Saved data entries:
◇ ◇ ◇ ◇ ◇ ◇ ◇

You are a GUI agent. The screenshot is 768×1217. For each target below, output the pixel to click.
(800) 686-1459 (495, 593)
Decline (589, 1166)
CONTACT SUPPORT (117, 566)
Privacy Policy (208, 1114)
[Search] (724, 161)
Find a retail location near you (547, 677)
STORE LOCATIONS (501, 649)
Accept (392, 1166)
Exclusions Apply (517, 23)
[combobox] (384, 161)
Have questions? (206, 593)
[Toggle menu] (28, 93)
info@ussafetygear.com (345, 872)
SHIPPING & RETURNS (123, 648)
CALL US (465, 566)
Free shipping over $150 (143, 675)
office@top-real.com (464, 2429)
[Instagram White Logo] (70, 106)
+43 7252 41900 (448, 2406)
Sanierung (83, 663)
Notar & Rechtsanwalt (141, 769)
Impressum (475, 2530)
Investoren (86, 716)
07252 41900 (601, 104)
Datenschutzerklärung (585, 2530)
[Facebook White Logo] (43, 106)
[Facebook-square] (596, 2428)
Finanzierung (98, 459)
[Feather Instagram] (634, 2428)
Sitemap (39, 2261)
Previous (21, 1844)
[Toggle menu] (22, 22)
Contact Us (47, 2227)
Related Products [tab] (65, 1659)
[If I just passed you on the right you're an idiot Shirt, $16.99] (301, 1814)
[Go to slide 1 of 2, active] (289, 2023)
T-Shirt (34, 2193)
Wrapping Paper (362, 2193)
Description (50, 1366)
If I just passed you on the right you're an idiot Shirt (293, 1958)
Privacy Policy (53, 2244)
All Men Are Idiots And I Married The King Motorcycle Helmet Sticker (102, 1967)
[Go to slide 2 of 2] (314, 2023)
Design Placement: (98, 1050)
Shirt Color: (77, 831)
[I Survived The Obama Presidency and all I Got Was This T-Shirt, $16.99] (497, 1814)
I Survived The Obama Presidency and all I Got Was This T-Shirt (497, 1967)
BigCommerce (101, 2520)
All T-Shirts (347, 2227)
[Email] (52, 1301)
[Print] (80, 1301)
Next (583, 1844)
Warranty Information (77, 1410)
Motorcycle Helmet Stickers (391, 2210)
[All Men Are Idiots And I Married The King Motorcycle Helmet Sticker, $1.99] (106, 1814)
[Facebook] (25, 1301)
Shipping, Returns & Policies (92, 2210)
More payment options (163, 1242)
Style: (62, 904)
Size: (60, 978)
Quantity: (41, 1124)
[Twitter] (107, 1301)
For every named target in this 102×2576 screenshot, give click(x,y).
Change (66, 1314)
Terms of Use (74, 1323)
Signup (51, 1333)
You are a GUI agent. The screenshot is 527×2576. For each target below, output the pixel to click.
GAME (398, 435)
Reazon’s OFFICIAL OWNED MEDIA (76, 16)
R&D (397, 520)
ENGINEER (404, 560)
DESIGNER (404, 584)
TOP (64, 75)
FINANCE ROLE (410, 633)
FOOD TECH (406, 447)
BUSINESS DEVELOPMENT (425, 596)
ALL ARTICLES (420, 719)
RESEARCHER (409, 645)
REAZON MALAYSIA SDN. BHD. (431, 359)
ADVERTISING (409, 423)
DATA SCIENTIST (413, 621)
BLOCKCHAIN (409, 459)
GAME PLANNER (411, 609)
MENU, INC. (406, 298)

◇ ◇ ◇ ◇ ◇ ◇ ◇

== What to work on ==
Return each line from the data where the string "screenshot" can be found.

== The answer ==
You are a GUI agent. The screenshot is 768×1217. For each target below, output the pixel to click.
For every named target in this 102×2576 screenshot, give click(x,y).
You are a GUI agent. The screenshot is 527×2576. For each target below, output the pixel to click.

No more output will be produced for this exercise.